(Assignment)
Working from the top of the records below, reproduce each line exactly, ending once you have written the line containing "Delete the table row with trash icon".

___ Supplied entries

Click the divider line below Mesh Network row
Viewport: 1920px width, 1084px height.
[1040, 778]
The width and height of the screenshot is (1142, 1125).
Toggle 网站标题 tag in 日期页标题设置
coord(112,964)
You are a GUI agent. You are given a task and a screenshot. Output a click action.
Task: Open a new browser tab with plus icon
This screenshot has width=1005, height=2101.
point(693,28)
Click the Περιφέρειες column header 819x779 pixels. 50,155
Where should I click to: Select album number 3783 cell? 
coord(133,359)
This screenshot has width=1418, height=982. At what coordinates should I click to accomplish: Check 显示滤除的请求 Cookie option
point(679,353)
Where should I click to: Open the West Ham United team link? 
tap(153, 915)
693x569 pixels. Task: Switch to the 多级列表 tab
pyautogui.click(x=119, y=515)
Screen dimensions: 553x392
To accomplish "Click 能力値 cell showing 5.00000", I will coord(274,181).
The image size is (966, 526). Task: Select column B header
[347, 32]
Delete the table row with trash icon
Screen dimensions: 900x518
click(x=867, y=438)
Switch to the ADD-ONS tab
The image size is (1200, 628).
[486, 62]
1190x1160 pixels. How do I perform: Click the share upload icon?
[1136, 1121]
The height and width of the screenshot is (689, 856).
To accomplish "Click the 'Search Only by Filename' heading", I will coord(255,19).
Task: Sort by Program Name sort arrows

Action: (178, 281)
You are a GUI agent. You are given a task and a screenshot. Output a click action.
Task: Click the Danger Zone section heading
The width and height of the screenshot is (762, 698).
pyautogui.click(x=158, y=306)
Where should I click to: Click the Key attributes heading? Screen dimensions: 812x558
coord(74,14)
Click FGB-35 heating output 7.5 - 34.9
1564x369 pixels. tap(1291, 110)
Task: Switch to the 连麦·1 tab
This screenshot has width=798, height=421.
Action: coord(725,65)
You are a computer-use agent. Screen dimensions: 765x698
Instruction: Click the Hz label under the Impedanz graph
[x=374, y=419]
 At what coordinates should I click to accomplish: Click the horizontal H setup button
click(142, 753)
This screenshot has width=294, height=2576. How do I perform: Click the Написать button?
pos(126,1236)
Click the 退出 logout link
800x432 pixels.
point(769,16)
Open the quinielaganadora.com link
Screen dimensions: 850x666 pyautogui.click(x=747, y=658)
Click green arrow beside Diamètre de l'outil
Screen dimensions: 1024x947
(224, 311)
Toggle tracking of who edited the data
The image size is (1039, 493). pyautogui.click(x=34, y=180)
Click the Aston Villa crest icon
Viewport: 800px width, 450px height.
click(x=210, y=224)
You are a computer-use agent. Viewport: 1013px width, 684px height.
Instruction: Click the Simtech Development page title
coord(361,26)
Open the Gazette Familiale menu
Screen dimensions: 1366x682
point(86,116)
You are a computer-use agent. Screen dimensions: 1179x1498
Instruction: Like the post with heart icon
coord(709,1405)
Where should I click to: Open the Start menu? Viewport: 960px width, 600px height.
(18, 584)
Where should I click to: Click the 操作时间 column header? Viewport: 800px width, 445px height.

______

(Expected output)
Click the divider line below Mesh Network row
Viewport: 1920px width, 1084px height.
[1040, 778]
The width and height of the screenshot is (1142, 1125).
Toggle 网站标题 tag in 日期页标题设置
coord(112,964)
You are a GUI agent. You are given a task and a screenshot. Output a click action.
Task: Open a new browser tab with plus icon
This screenshot has width=1005, height=2101.
point(693,28)
Click the Περιφέρειες column header 819x779 pixels. 50,155
Where should I click to: Select album number 3783 cell? 
coord(133,359)
This screenshot has width=1418, height=982. At what coordinates should I click to accomplish: Check 显示滤除的请求 Cookie option
point(679,353)
Where should I click to: Open the West Ham United team link? 
tap(153, 915)
693x569 pixels. Task: Switch to the 多级列表 tab
pyautogui.click(x=119, y=515)
Screen dimensions: 553x392
To accomplish "Click 能力値 cell showing 5.00000", I will coord(274,181).
The image size is (966, 526). Task: Select column B header
[347, 32]
Delete the table row with trash icon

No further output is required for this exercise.